WRITTEN REQUEST: Gather every line of the records below that contains the string "list". Letter case matters.

GIVEN DATA:

──────

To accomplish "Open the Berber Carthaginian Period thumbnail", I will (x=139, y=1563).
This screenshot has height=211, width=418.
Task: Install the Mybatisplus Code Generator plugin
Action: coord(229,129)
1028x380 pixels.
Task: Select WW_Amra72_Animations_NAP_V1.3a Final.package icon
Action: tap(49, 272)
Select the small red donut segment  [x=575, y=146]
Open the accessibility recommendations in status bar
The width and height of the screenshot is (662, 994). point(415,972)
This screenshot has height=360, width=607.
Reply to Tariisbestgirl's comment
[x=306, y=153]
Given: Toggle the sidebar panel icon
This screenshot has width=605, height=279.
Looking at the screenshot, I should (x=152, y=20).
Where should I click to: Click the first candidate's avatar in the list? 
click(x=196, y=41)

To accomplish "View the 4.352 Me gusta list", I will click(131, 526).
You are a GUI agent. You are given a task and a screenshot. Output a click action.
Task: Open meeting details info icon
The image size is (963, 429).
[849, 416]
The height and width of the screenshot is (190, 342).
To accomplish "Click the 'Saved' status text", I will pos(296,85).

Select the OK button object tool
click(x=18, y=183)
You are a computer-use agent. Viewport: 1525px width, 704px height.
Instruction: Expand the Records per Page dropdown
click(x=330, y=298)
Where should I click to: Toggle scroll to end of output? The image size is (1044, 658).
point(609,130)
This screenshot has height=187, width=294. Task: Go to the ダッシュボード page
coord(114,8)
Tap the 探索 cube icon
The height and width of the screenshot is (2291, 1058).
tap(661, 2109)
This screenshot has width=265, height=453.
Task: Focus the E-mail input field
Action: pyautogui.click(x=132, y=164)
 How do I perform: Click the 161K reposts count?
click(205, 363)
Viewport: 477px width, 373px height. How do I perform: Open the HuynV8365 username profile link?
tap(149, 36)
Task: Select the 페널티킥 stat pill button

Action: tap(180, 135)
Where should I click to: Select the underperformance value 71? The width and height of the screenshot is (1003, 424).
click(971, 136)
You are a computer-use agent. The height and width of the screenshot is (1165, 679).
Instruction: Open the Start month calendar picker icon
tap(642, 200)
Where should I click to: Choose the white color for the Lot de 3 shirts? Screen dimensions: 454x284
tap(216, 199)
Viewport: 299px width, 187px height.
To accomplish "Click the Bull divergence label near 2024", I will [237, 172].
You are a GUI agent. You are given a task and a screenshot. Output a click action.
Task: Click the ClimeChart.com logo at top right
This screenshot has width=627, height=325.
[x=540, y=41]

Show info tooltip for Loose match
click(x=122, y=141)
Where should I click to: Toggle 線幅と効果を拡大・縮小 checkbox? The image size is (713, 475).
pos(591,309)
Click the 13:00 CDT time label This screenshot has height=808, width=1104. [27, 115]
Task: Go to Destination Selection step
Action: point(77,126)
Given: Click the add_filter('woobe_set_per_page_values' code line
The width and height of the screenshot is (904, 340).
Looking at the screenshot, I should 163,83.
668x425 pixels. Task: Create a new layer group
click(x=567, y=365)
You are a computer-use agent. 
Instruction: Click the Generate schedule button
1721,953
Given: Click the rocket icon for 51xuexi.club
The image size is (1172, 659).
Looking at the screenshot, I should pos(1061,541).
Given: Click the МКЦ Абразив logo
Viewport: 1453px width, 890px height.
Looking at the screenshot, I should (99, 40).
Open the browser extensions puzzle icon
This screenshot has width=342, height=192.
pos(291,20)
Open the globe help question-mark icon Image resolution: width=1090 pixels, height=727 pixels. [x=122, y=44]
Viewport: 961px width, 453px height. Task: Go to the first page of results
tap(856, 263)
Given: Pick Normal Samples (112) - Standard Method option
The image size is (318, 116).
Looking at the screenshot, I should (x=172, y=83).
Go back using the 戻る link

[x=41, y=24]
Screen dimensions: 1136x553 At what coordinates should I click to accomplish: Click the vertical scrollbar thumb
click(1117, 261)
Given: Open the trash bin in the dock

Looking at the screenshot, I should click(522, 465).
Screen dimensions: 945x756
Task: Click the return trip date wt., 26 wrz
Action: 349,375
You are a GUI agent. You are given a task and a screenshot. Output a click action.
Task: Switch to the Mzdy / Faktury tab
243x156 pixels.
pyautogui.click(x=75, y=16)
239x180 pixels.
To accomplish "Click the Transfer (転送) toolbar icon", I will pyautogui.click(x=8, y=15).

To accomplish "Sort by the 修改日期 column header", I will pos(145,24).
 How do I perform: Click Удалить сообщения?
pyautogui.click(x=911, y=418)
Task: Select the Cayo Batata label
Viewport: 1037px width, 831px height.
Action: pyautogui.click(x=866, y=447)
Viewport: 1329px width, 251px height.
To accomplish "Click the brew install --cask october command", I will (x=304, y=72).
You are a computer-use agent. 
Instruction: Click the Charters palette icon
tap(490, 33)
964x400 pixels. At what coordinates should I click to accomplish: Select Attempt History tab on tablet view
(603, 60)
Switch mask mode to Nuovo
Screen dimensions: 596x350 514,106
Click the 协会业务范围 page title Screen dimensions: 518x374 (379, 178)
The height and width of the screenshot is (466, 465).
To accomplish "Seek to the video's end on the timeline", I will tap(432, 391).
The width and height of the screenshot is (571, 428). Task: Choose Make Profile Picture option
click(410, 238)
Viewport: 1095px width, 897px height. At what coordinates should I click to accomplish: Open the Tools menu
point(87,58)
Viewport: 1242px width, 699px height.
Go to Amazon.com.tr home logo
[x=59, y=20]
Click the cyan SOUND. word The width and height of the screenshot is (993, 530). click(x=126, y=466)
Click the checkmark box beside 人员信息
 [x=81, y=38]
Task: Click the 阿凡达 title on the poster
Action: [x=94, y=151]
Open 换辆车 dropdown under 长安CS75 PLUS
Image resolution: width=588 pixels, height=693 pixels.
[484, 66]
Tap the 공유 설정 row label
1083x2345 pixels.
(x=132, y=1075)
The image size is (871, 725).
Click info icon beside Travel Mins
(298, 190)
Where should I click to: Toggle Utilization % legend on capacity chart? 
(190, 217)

──────

WRITTEN ANSWER:
Where should I click to: Click the first candidate's avatar in the list? 
To accomplish "View the 4.352 Me gusta list", I will click(131, 526).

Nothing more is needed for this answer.